--- START ---
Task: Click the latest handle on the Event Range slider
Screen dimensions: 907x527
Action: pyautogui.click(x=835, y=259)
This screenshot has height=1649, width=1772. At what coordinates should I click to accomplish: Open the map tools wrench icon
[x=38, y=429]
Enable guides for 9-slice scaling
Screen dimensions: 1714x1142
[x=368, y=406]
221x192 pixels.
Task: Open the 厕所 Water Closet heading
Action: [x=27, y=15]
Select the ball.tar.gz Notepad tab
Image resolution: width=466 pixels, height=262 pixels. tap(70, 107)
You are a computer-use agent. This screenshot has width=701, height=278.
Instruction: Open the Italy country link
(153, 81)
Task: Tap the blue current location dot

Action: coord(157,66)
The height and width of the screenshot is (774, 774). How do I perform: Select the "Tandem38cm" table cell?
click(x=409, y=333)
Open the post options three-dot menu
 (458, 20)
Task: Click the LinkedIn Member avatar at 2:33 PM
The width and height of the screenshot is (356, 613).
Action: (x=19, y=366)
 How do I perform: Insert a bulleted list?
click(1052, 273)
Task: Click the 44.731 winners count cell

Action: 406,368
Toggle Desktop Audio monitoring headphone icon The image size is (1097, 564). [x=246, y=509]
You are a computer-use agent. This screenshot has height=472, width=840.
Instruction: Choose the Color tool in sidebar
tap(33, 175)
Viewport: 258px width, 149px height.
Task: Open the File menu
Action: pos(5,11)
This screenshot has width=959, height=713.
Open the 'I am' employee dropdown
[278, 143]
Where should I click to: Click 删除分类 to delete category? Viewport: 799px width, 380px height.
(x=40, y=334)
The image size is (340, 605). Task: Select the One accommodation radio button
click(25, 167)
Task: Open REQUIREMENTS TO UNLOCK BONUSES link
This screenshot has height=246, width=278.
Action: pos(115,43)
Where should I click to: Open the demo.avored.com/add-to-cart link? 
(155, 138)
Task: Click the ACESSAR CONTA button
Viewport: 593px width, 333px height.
--- END ---
— Requirements —
Please copy out all of the rows above verbatim, changing nothing.

— Exercise result —
Task: Click the latest handle on the Event Range slider
Screen dimensions: 907x527
Action: pyautogui.click(x=835, y=259)
This screenshot has height=1649, width=1772. At what coordinates should I click to accomplish: Open the map tools wrench icon
[x=38, y=429]
Enable guides for 9-slice scaling
Screen dimensions: 1714x1142
[x=368, y=406]
221x192 pixels.
Task: Open the 厕所 Water Closet heading
Action: [x=27, y=15]
Select the ball.tar.gz Notepad tab
Image resolution: width=466 pixels, height=262 pixels. tap(70, 107)
You are a computer-use agent. This screenshot has width=701, height=278.
Instruction: Open the Italy country link
(153, 81)
Task: Tap the blue current location dot

Action: coord(157,66)
The height and width of the screenshot is (774, 774). How do I perform: Select the "Tandem38cm" table cell?
click(x=409, y=333)
Open the post options three-dot menu
 (458, 20)
Task: Click the LinkedIn Member avatar at 2:33 PM
The width and height of the screenshot is (356, 613).
Action: (x=19, y=366)
 How do I perform: Insert a bulleted list?
click(1052, 273)
Task: Click the 44.731 winners count cell

Action: 406,368
Toggle Desktop Audio monitoring headphone icon The image size is (1097, 564). [x=246, y=509]
You are a computer-use agent. This screenshot has height=472, width=840.
Instruction: Choose the Color tool in sidebar
tap(33, 175)
Viewport: 258px width, 149px height.
Task: Open the File menu
Action: pos(5,11)
This screenshot has width=959, height=713.
Open the 'I am' employee dropdown
[278, 143]
Where should I click to: Click 删除分类 to delete category? Viewport: 799px width, 380px height.
(x=40, y=334)
The image size is (340, 605). Task: Select the One accommodation radio button
click(25, 167)
Task: Open REQUIREMENTS TO UNLOCK BONUSES link
This screenshot has height=246, width=278.
Action: pos(115,43)
Where should I click to: Open the demo.avored.com/add-to-cart link? 
(155, 138)
Task: Click the ACESSAR CONTA button
Viewport: 593px width, 333px height.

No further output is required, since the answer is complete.